--- Data records ---

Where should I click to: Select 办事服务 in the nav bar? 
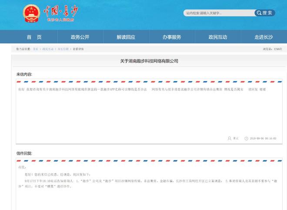[x=172, y=37]
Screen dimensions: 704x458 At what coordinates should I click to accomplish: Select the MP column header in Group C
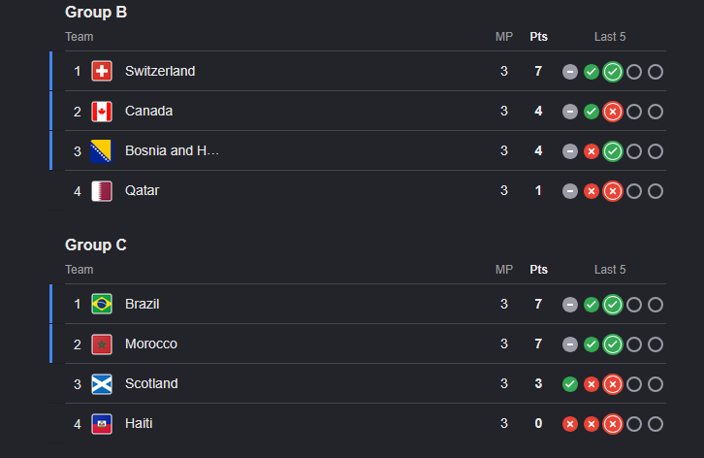click(503, 269)
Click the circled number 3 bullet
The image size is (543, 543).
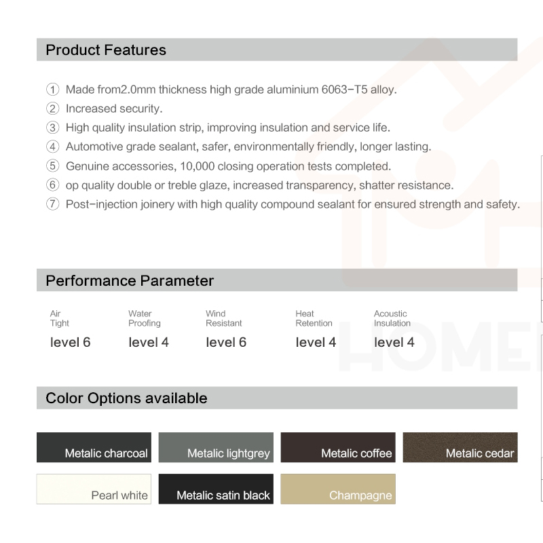[52, 128]

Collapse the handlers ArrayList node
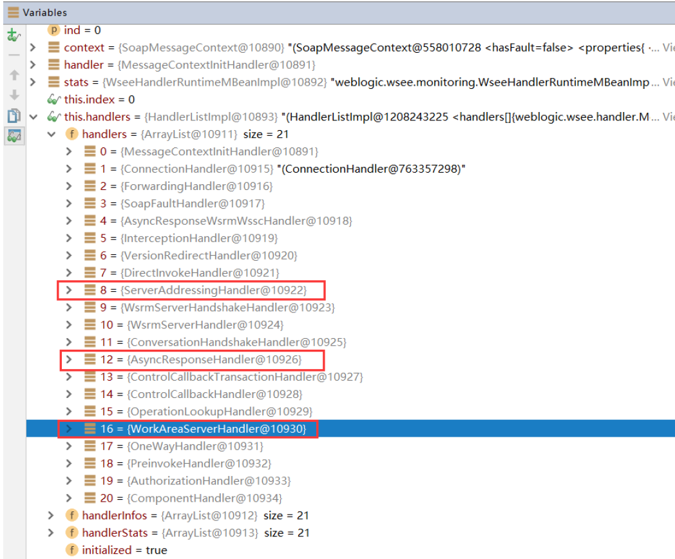click(52, 135)
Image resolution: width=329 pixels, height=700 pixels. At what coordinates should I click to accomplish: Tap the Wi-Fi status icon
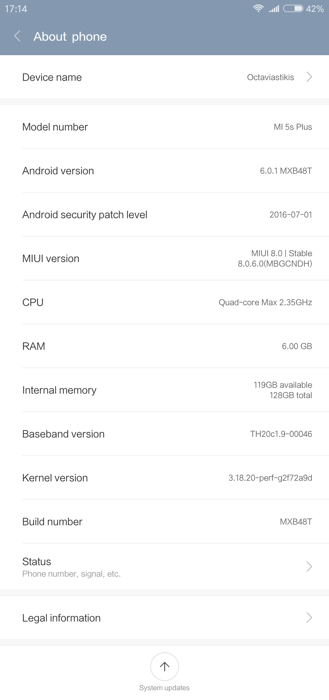coord(258,9)
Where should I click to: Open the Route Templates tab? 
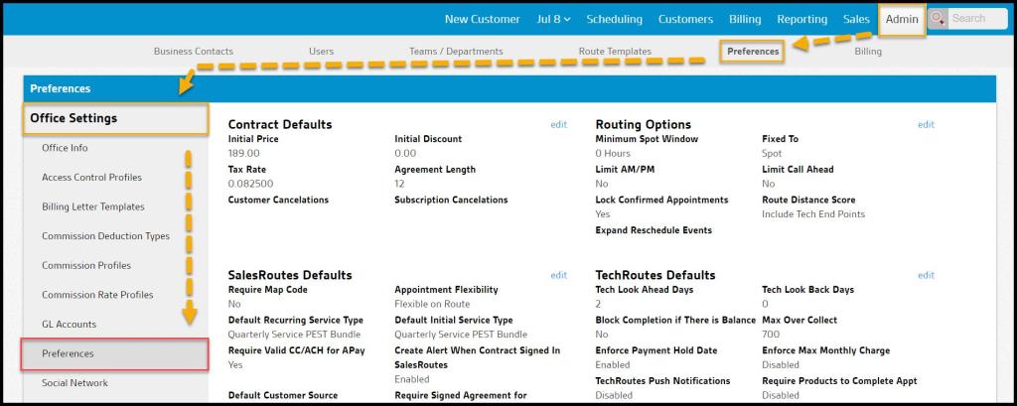615,51
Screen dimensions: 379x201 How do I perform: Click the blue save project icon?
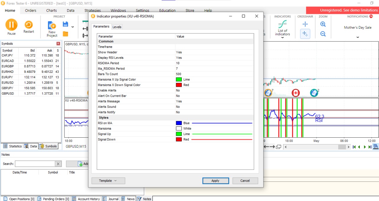pyautogui.click(x=65, y=24)
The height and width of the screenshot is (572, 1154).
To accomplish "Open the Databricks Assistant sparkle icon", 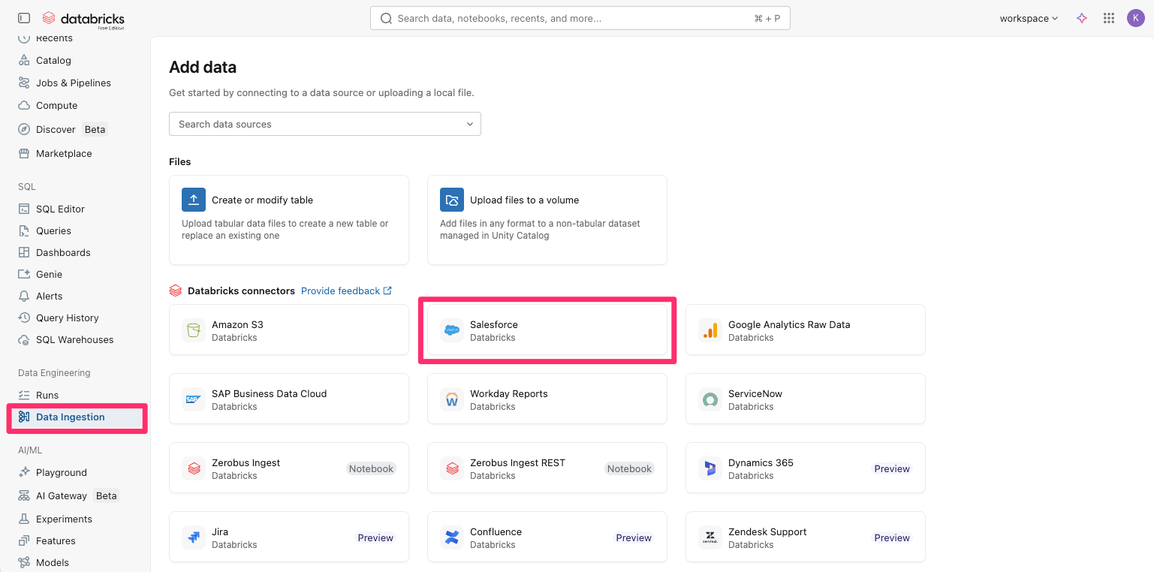I will pos(1082,18).
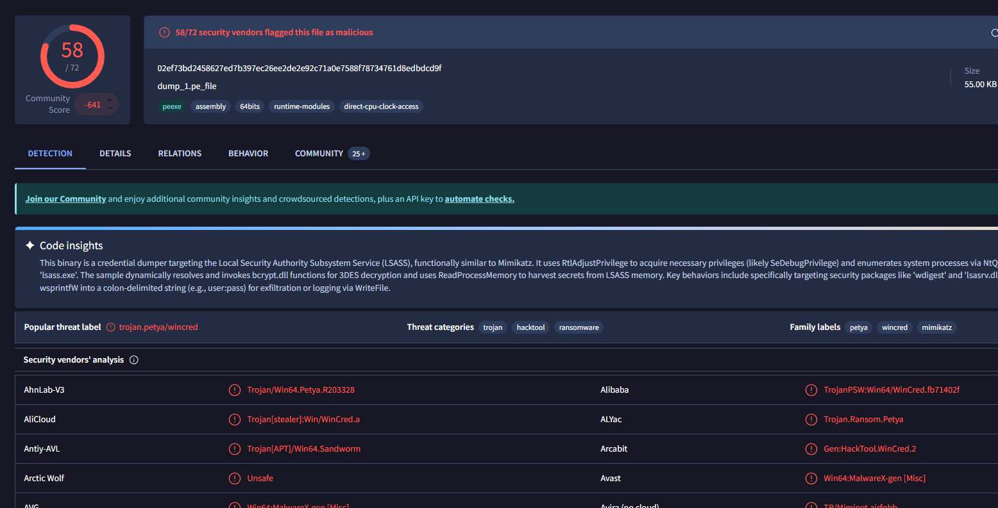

---

## Exercise details
Return the stretch of data that begins with the line showing "Screen dimensions: 704x458" and goes on through the line showing "The height and", exactly, with pictures removed.

## Written solution
Screen dimensions: 704x458 At what coordinates should I click to accomplish: Select the MP column header in Group C
click(503, 269)
Click the circled number 3 bullet
The image size is (543, 543).
[52, 128]

Collapse the handlers ArrayList node
click(52, 135)
Image resolution: width=329 pixels, height=700 pixels. At what coordinates should I click to accomplish: Tap the Wi-Fi status icon
coord(258,9)
Where should I click to: Open the Route Templates tab? 
615,51
Screen dimensions: 379x201 How do I perform: Click the blue save project icon?
pyautogui.click(x=65, y=24)
The height and width of the screenshot is (572, 1154).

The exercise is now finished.